## DOCUMENT SEGMENT
___

Discussion in 'other software & services' started by pratzert, Sep 13, 2016.
Bad PSU (if desktop) can create all sorts of problems. The worst are the intermittent problems.
I agree. A few posts back I mentioned a couple of other suspects that can cause various problems and not be indicated by the BIOS Beep codes. The PSU and the MOBO.
I don't know exactly how to test each one. A new PSU will cost around $100 and a new MOBO $200. I may get them cheaper if I run across a deal on ebay.
I think I "may" have a solution about testing the PSU. I have two, nearly the same Dell XPS desktop models..... maybe they both use the same PSU and I can try swapping them to see if that makes any difference. Perhaps that will either confirm or rule out that the problem is the PSU.
I believe the PSU relationship to the mobo & other components is like a car. A cars battery & alternator that is. In that a bad battery can kill a good alternator & a bad alternator can kill a good battery. So sorry to say ime if you carry out your plan you may make things worse. Albeit the odds are greater that the PC PSU harming other components is greater vs other components harming the PSU.
So how should I proceed? I have a multi meter... is there a way to test the actual output of the PSU to see if it's putting gout what it should? (I don't really know the specs to look for.)
And how can I test the MOBO ? That seems like a nearly impossible task.
Hate to have to buy a new/replacement PSU/MOBO if not necessary.
I don't know if there's a safe way. Possibly there is. Beyond my knowledge.
Ime it is rare for a good PSU to damage other components. Personally the one thing I know I wouldn't do is put a possibly bad PSU into a PC I cared what happened to.
Sorry I don't have a 100% safe way. But there's a lot of smarter people than I here at Wilders. Possibly they'll come in & clean up my mess.

___

## DATA PROVIDED
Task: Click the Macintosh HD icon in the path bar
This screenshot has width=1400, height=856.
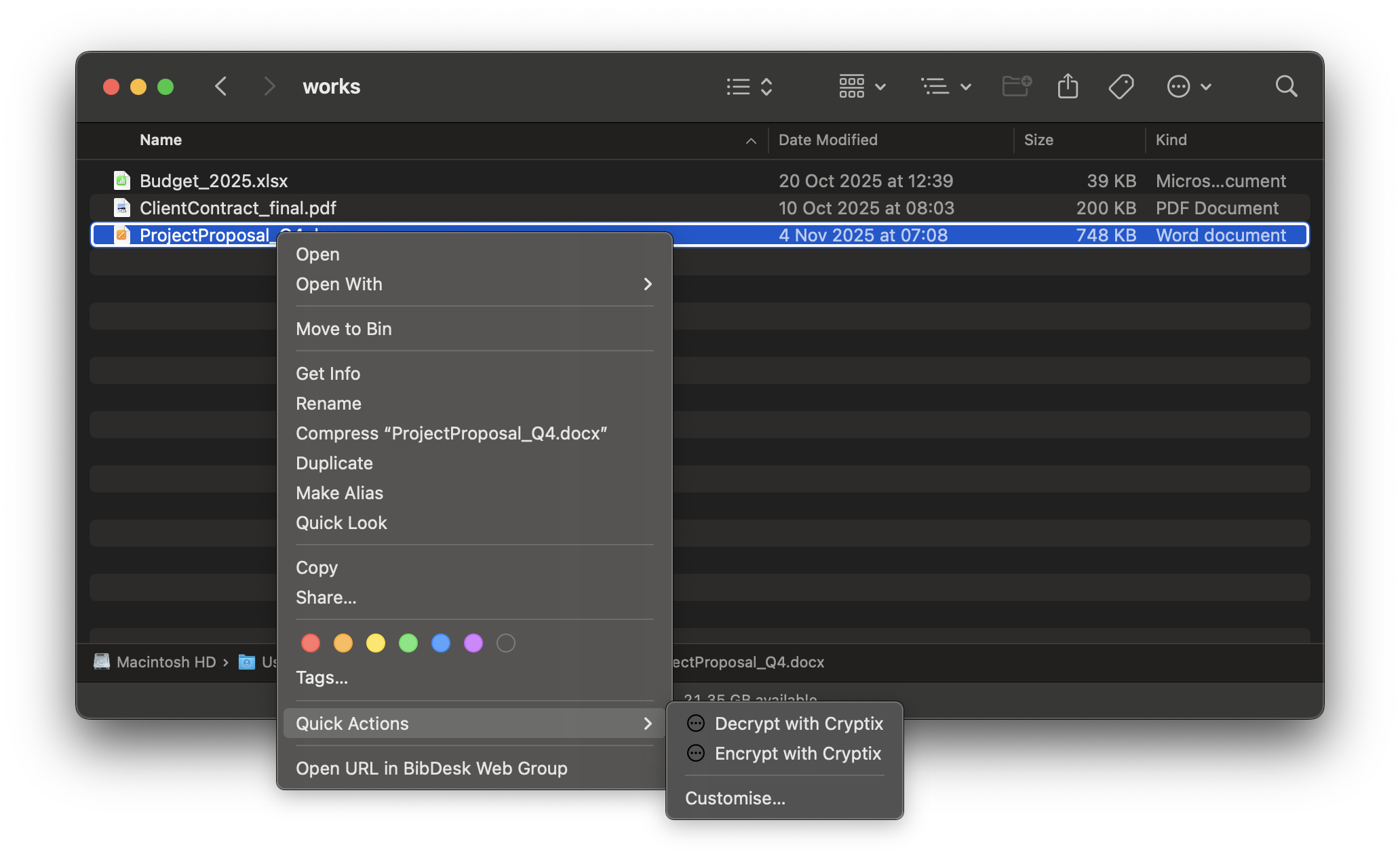Action: (101, 661)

___

## WHAT TO DO
In the PSU discussion, condense the paragraph beginning "I believe the PSU relationship" into a shorter version that keeps its main points.

## TASK OUTPUT
The PSU and the motherboard and other components are compared to a car's battery and alternator: a bad one can kill a good one. Carrying out the swapping plan might therefore make things worse, though a PC PSU is more likely to harm other components than the reverse.